Pero lo cierto es que es la película de Almodóvar a la que menos le pega. La chica Almodóvar es sólo una de las caras de Julieta y de las actrices que la encarnan. Tanto Julieta como las mujeres que la rodean son únicas y caleidoscópicas. Son perfectas desconocidas y, al mismo tiempo, la síntesis perfecta de los personajes femeninos más valiosos de la historia del cine. En un abrumador acto de amor a las películas, Almodóvar consigue que en los personajes femeninos del filme resuenen los mejores melodramas clásicos de mujeres de la historia y los diálogos, los silencios y los gestos de las actrices más grandes. Un amigo crítico dice ver en Julieta a la Barbara Stanwyck de Stella Dallas (1937), yo no puedo dejar de pensar en Imitación a la vida (1959) al recordar el amor de Julieta hacia su hija Antía (Priscilla Delgado/Blanca Parés).
Una de las cosas más fascinantes de la película es el choque entre su fondo agitado, vehemente y chiflado, y la calma de sus formas.
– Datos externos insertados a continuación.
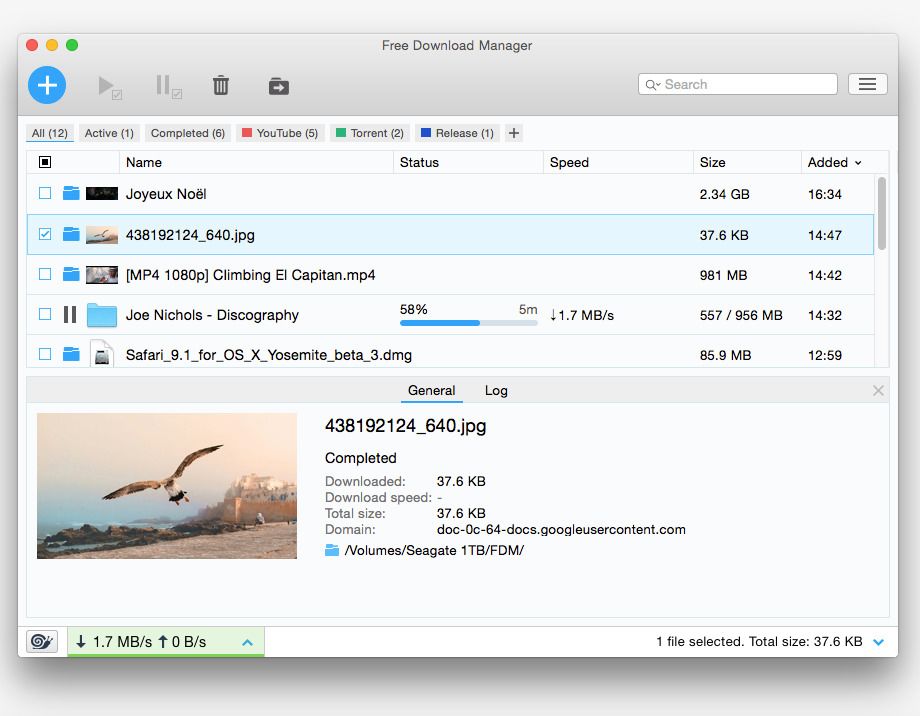This screenshot has height=716, width=920.
Task: Select the Start downloads icon
Action: pos(106,86)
La puesta en escena de Julieta es sobria y delicada. La narración, tranquila y sinuosa. Sin embargo, el filme hierve por dentro. Esta vez, el acercamiento de Almodóvar a la historia es más intelectual y sosegado, pero eso no quiere decir que en Julieta el amor, el dolor y las emociones estén atados en corto. Tampoco quiere decir que el cineasta haya sacrificado el maravilloso deje chiflado de sus películas, tan chiflado como el ser humano cuando le quitan o pierde lo que más quiere. De eso va Julieta, de querer y de perder. Y de intentar recuperar lo querido y lo perdido.
En el filme hay un personaje masculino, el amigo de la Julieta adulta (Darío Grandinetti), que parece poca cosa y en realidad tiene mucha importancia. Se llama Lorenzo y observa a la protagonista desde la distancia. No entiende muy bien ni lo que hace ni lo que le pasa, pero sabe perfectamente que lo que hace, por extraño que resulte, no es una tontería y que está llena de dolor. Me gusta ese personaje porque en él está la clave del filme: observa a Julieta, sumida en el dolor de la pérdida, con una mezcla maravillosa de asombro, fascinación, respeto, delicadeza y comprensión.
Esa combinación está en el guión de Almodóvar (inspirado en tres relatos de la escritora Alice Munro), uno de los más bellos que ha escrito nunca. El episodio de la película en el que Adriana Ugarte pasa a ser Emma Suárez es prodigioso. Y está en el rostro de las actrices, sabiamente elegidas y dirigidas por Almodóvar. Es bonita la idea de subrayar con un cambio de rostro la imposibilidad de volver a ser la misma o el mismo tras una experiencia dolorosa.
Empezaba esta crítica diciendo que la chica Almodóvar era sólo una de las caras de Julieta, Emma Suárez, Adriana Ugarte y las otras actrices del filme, entre ellas Inma Cuesta, Rossy de Palma y Michelle Jener. Lo creo de verdad. Esa mujer terrenal, independiente, apasionada, contradictoria, un poco zumbada y sofisticada hasta en bata está en cada una de ellas. Pero no es la única. Y si no es la única no es porque se la coman las otras, sino porque está a la altura de ellas. Es, desde hace tiempo, una de las grandes mujeres que ha dado el cine.